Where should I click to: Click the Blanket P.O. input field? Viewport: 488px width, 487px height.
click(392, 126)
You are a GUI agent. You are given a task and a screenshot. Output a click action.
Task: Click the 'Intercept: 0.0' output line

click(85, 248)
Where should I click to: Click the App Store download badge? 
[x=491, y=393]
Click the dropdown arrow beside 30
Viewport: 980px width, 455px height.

━━━━━━━━━━━━━━━━

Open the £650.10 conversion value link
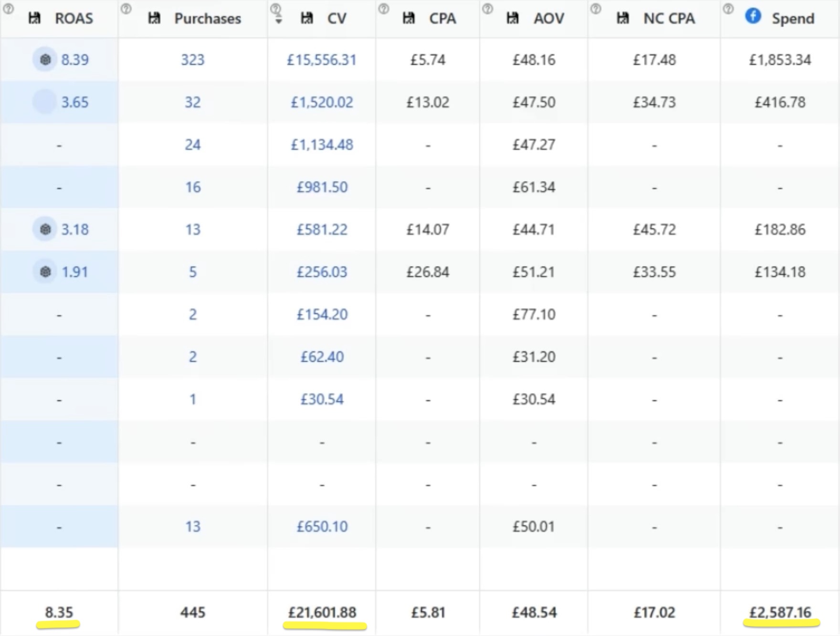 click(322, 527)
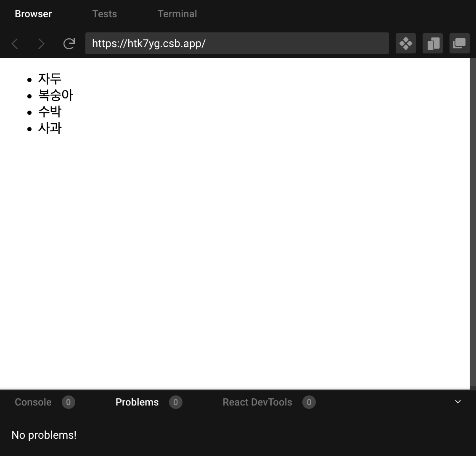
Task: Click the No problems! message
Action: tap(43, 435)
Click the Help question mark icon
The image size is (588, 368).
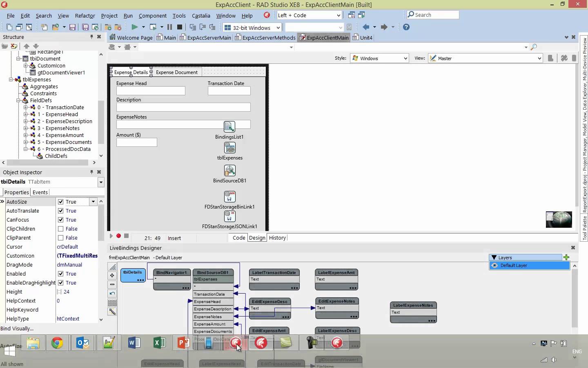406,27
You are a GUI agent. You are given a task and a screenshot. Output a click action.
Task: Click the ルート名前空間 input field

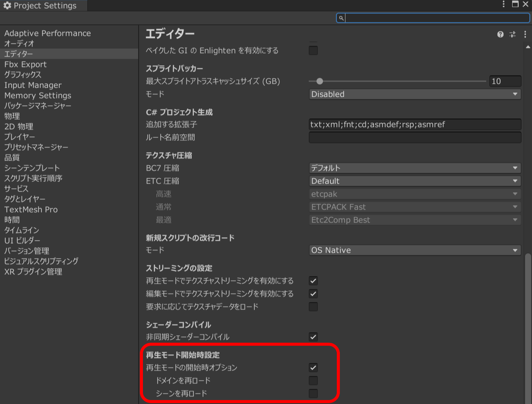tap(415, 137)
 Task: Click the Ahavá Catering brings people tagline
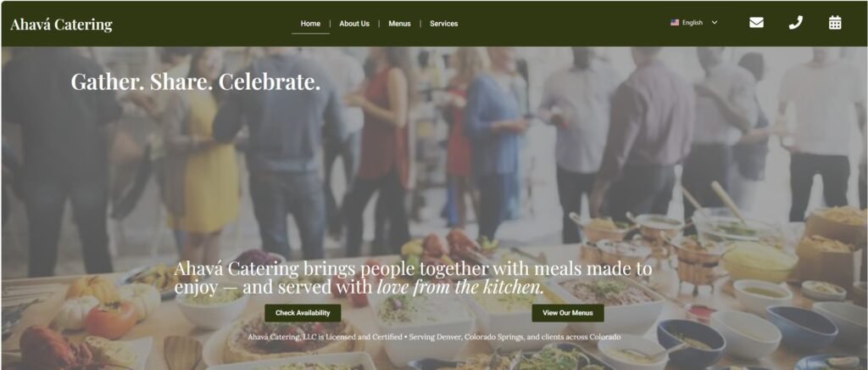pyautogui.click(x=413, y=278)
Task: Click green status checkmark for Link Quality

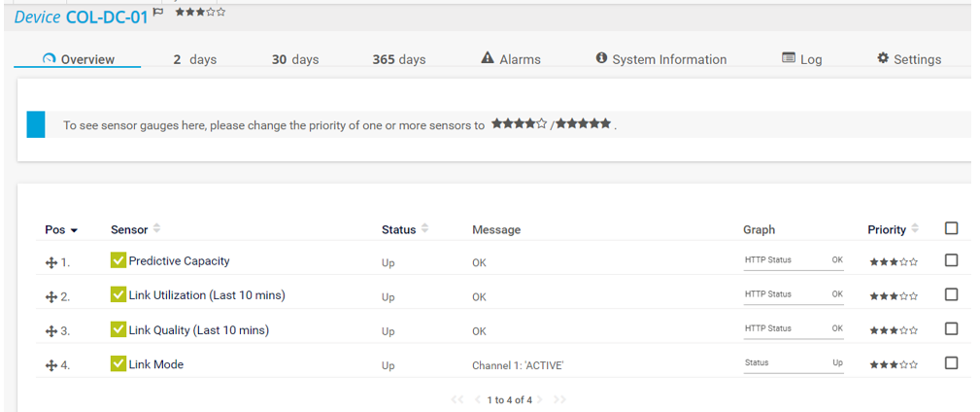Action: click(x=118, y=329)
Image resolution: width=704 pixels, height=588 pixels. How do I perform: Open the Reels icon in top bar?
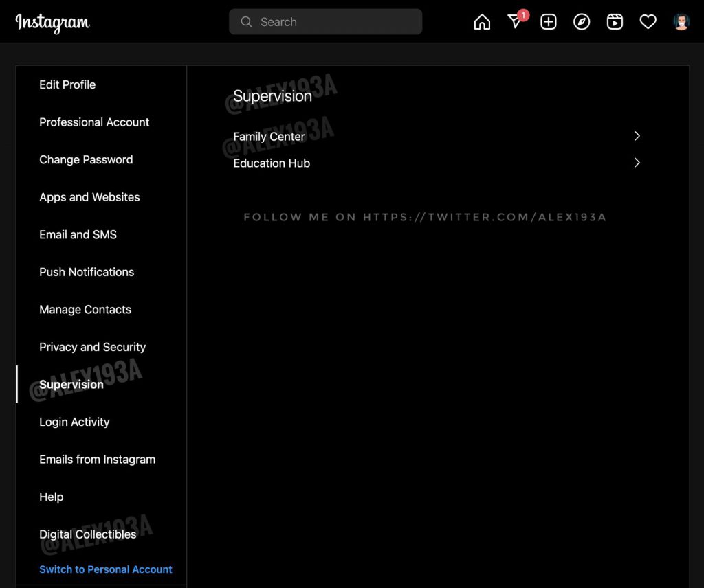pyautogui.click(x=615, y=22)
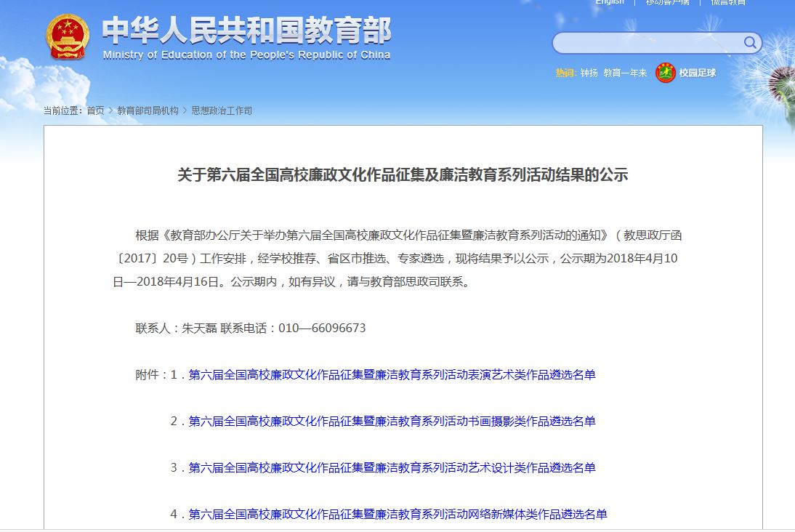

━━━━━━━━━━━━━━━━

- [Task to complete]: Out of the data above, transcribe exactly and only the lines starting with the line that has "Where should I click to: Click the Blanket" and going on through the line that has "Viewport: 980px width, 455px height.", both included.

- [Task answer]:
Where should I click to: Click the Blanket P.O. input field? Viewport: 488px width, 487px height.
click(392, 126)
You are a GUI agent. You are given a task and a screenshot. Output a click action.
Task: Click the 'Intercept: 0.0' output line

click(85, 248)
Where should I click to: Click the App Store download badge? 
[x=491, y=393]
Click the dropdown arrow beside 30
Viewport: 980px width, 455px height.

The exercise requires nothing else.